Last week I showed a graph of the number of US births for each day in 2002, which shows a strong day-of-the-week effect. The graph also shows that the number of births on a given day is affected by US holidays. This blog post looks closer at the holiday effect. I actually conducted this analysis in 2009 for my book, but decided not to include it.

I want to identify days in 2002 that have fewer births than would be expected, given the day of the week. A box plot is often used for this sort of exploratory data analysis. The following statements use the VBOX statement in the SGPLOT procedure to create a box plot for each day of the week and to label the outliers for each day:

proc sgplot data=birthdays2002; title "US Births by Day of Week (2002)"; vbox Percentage / category=Day datalabel=Date; yaxis grid; xaxis display=(nolabel) discreteorder=data; run;

In the box plots (click to enlarge), the outliers for each day of the week are
labeled by using values of the `Date` variable. Each date belongs to one of the following categories: US holidays, days near holidays, and inauspicious days.

### US holidays

Several US holidays in 2002 are responsible for lower than expected births, given the day of the week:

- Tuesday, 01JAN (New Year's Day)
- Monday, 27MAY (Memorial Day)
- Thursday, 04JUL (Independence Day)
- Monday, 02SEP (Labor Day)
- Thursday, 28NOV (Thanksgiving Day)
- Wednesday, 25DEC (Christmas Day)

Christmas Day is the day on which the fewest babies were born.

Several "minor" holidays on Mondays also exhibit slightly smaller-than-expected births. These are not visible in the box plot graph, but can be seen in the time series graph: 21JAN (Birthday of Martin Luther King, Jr.), 18FEB (Washington's Birthday, sometimes known as "President's Day"), 14OCT (Columbus Day), and 11NOV (Veterans Day).

### Days near holidays

Families often travel on days near holidays, and that includes doctors and other hospital staff. Several of these days are visible as outliers in the birth data.

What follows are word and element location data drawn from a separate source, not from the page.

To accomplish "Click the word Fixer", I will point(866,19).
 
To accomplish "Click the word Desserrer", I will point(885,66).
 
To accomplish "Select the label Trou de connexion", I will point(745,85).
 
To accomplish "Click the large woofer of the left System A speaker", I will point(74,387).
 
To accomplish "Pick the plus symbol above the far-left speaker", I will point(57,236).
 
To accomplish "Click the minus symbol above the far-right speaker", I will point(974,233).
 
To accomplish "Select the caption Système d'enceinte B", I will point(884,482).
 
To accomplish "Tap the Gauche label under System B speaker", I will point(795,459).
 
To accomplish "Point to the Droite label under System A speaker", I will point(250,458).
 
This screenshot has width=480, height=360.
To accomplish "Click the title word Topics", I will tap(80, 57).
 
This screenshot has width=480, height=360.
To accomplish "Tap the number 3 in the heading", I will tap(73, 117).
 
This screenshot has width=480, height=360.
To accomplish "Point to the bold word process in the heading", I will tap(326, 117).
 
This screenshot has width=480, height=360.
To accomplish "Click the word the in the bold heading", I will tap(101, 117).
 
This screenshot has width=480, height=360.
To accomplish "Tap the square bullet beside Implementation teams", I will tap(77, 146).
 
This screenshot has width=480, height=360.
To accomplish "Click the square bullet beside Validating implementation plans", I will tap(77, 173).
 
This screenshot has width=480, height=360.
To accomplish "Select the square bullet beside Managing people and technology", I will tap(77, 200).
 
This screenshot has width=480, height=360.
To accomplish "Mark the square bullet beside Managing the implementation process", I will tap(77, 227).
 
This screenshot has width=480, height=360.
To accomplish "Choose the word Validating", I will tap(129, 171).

- Wednesday, 02JAN (day after New Year's Day)
- Friday, 29NOV (day after Thanksgiving Day)
- Tuesday, 24DEC (Christmas Eve)
- Thursday, 26DEC (day after Christmas Day)

Friday, 03JUL (the day prior to Independence Day), also exhibits smaller-than-expected births, as seen in the time series graph.

### Inauspicious days

The following dates are also outliers:

- Monday, 01APR (April Fool's Day)
- Thursday, 31OCT (Halloween Day)

Most parents don't want their child to be teased for being an "April Fool" all his life. It is less clear why a couple would avoid giving birth on Halloween. Superstition? Maybe. Or maybe doctors don't induce deliveries on Halloween so that they can be home for trick-or-treating?

These days might not be preferred for giving birth, but these are both blog-able holidays: I've written Halloween posts and April Fool posts.

Interestingly, for leap years, 29FEB also falls into the "inauspicious day" category. I guess parents avoid that date because the poor child would only get birthday parties every four years? Personally, I think it would be fun to be born on a leap day. And think how impressed people would be when I brag that I completed college before I celebrated my eighth birthday!